** EXERCISE DESCRIPTION **
Reproduce the following items word for word, one line at a time, keeping each line unchanged.
**** RECORDS FOR THE EXERCISE ****
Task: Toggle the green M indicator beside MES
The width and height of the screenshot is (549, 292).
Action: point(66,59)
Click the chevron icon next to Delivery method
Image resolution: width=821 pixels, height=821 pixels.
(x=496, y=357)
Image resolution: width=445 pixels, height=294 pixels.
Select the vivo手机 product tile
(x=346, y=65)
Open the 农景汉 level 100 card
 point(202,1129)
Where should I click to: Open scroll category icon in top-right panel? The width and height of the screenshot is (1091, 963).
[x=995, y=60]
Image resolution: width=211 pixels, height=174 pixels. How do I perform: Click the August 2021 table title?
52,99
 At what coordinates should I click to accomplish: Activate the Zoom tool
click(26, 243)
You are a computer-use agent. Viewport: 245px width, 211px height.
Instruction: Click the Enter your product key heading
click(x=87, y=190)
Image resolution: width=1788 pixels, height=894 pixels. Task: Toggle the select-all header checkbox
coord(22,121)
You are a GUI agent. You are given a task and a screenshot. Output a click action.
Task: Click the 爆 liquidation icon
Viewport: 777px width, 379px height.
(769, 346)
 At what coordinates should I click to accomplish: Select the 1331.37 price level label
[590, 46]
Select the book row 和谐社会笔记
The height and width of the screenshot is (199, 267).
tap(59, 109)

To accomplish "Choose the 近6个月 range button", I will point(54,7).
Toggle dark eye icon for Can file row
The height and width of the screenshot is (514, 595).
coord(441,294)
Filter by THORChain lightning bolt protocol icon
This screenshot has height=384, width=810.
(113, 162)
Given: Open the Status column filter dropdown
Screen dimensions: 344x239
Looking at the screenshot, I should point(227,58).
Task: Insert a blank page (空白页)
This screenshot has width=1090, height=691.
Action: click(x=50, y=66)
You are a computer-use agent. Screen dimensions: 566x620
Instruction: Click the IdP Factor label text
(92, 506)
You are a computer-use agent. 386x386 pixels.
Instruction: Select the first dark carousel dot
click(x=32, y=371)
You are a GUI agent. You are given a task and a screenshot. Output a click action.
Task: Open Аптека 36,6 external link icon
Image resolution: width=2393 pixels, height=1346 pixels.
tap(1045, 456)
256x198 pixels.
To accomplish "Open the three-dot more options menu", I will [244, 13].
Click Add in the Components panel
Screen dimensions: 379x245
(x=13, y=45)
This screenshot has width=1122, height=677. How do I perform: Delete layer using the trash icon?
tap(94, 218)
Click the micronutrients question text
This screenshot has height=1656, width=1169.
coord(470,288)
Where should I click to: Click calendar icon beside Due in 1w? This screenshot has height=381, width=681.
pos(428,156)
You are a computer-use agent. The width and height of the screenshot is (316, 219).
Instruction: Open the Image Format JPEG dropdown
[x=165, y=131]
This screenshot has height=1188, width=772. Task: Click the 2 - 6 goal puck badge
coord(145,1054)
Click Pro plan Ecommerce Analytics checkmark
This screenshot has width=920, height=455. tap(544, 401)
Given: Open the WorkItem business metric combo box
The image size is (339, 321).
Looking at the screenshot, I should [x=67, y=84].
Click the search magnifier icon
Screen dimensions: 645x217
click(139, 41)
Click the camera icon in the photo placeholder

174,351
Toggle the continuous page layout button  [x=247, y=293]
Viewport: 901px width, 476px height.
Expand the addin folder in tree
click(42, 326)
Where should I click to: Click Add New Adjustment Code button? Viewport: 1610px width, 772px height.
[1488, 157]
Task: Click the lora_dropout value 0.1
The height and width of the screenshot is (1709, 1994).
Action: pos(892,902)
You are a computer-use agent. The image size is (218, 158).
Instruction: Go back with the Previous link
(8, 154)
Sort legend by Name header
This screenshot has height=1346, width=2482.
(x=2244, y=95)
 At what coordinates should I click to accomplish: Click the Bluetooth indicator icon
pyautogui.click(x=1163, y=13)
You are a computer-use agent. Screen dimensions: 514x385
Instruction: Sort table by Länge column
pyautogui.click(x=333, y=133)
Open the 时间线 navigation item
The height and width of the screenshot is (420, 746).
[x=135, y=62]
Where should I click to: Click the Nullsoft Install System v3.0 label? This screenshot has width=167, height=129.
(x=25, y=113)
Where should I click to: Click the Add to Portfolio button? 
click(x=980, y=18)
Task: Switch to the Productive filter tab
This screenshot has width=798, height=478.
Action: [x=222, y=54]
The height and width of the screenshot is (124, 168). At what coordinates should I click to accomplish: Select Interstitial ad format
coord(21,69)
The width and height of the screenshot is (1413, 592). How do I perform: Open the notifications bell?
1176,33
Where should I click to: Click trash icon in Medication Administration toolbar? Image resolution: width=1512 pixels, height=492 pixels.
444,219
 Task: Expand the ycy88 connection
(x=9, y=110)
****
** RESPONSE TO THIS EXERCISE **
Task: Toggle the green M indicator beside MES
The width and height of the screenshot is (549, 292).
Action: point(66,59)
Click the chevron icon next to Delivery method
Image resolution: width=821 pixels, height=821 pixels.
(x=496, y=357)
Image resolution: width=445 pixels, height=294 pixels.
Select the vivo手机 product tile
(x=346, y=65)
Open the 农景汉 level 100 card
 point(202,1129)
Where should I click to: Open scroll category icon in top-right panel? The width and height of the screenshot is (1091, 963).
[x=995, y=60]
Image resolution: width=211 pixels, height=174 pixels. How do I perform: Click the August 2021 table title?
52,99
 At what coordinates should I click to accomplish: Activate the Zoom tool
click(26, 243)
You are a computer-use agent. Viewport: 245px width, 211px height.
Instruction: Click the Enter your product key heading
click(x=87, y=190)
Image resolution: width=1788 pixels, height=894 pixels. Task: Toggle the select-all header checkbox
coord(22,121)
You are a GUI agent. You are given a task and a screenshot. Output a click action.
Task: Click the 爆 liquidation icon
Viewport: 777px width, 379px height.
(769, 346)
 At what coordinates should I click to accomplish: Select the 1331.37 price level label
[590, 46]
Select the book row 和谐社会笔记
The height and width of the screenshot is (199, 267).
tap(59, 109)

To accomplish "Choose the 近6个月 range button", I will point(54,7).
Toggle dark eye icon for Can file row
The height and width of the screenshot is (514, 595).
coord(441,294)
Filter by THORChain lightning bolt protocol icon
This screenshot has height=384, width=810.
(113, 162)
Given: Open the Status column filter dropdown
Screen dimensions: 344x239
Looking at the screenshot, I should point(227,58).
Task: Insert a blank page (空白页)
This screenshot has width=1090, height=691.
Action: click(x=50, y=66)
You are a computer-use agent. Screen dimensions: 566x620
Instruction: Click the IdP Factor label text
(92, 506)
You are a computer-use agent. 386x386 pixels.
Instruction: Select the first dark carousel dot
click(x=32, y=371)
You are a GUI agent. You are given a task and a screenshot. Output a click action.
Task: Open Аптека 36,6 external link icon
Image resolution: width=2393 pixels, height=1346 pixels.
tap(1045, 456)
256x198 pixels.
To accomplish "Open the three-dot more options menu", I will [244, 13].
Click Add in the Components panel
Screen dimensions: 379x245
(x=13, y=45)
This screenshot has width=1122, height=677. How do I perform: Delete layer using the trash icon?
tap(94, 218)
Click the micronutrients question text
This screenshot has height=1656, width=1169.
coord(470,288)
Where should I click to: Click calendar icon beside Due in 1w? This screenshot has height=381, width=681.
pos(428,156)
You are a computer-use agent. The width and height of the screenshot is (316, 219).
Instruction: Open the Image Format JPEG dropdown
[x=165, y=131]
This screenshot has height=1188, width=772. Task: Click the 2 - 6 goal puck badge
coord(145,1054)
Click Pro plan Ecommerce Analytics checkmark
This screenshot has width=920, height=455. tap(544, 401)
Given: Open the WorkItem business metric combo box
The image size is (339, 321).
Looking at the screenshot, I should [x=67, y=84].
Click the search magnifier icon
Screen dimensions: 645x217
click(139, 41)
Click the camera icon in the photo placeholder

174,351
Toggle the continuous page layout button  [x=247, y=293]
Viewport: 901px width, 476px height.
Expand the addin folder in tree
click(42, 326)
Where should I click to: Click Add New Adjustment Code button? Viewport: 1610px width, 772px height.
[1488, 157]
Task: Click the lora_dropout value 0.1
The height and width of the screenshot is (1709, 1994).
Action: pos(892,902)
You are a computer-use agent. The image size is (218, 158).
Instruction: Go back with the Previous link
(8, 154)
Sort legend by Name header
This screenshot has height=1346, width=2482.
(x=2244, y=95)
 At what coordinates should I click to accomplish: Click the Bluetooth indicator icon
pyautogui.click(x=1163, y=13)
You are a computer-use agent. Screen dimensions: 514x385
Instruction: Sort table by Länge column
pyautogui.click(x=333, y=133)
Open the 时间线 navigation item
The height and width of the screenshot is (420, 746).
[x=135, y=62]
Where should I click to: Click the Nullsoft Install System v3.0 label? This screenshot has width=167, height=129.
(x=25, y=113)
Where should I click to: Click the Add to Portfolio button? 
click(x=980, y=18)
Task: Switch to the Productive filter tab
This screenshot has width=798, height=478.
Action: [x=222, y=54]
The height and width of the screenshot is (124, 168). At what coordinates should I click to accomplish: Select Interstitial ad format
coord(21,69)
The width and height of the screenshot is (1413, 592). How do I perform: Open the notifications bell?
1176,33
Where should I click to: Click trash icon in Medication Administration toolbar? Image resolution: width=1512 pixels, height=492 pixels.
444,219
 Task: Expand the ycy88 connection
(x=9, y=110)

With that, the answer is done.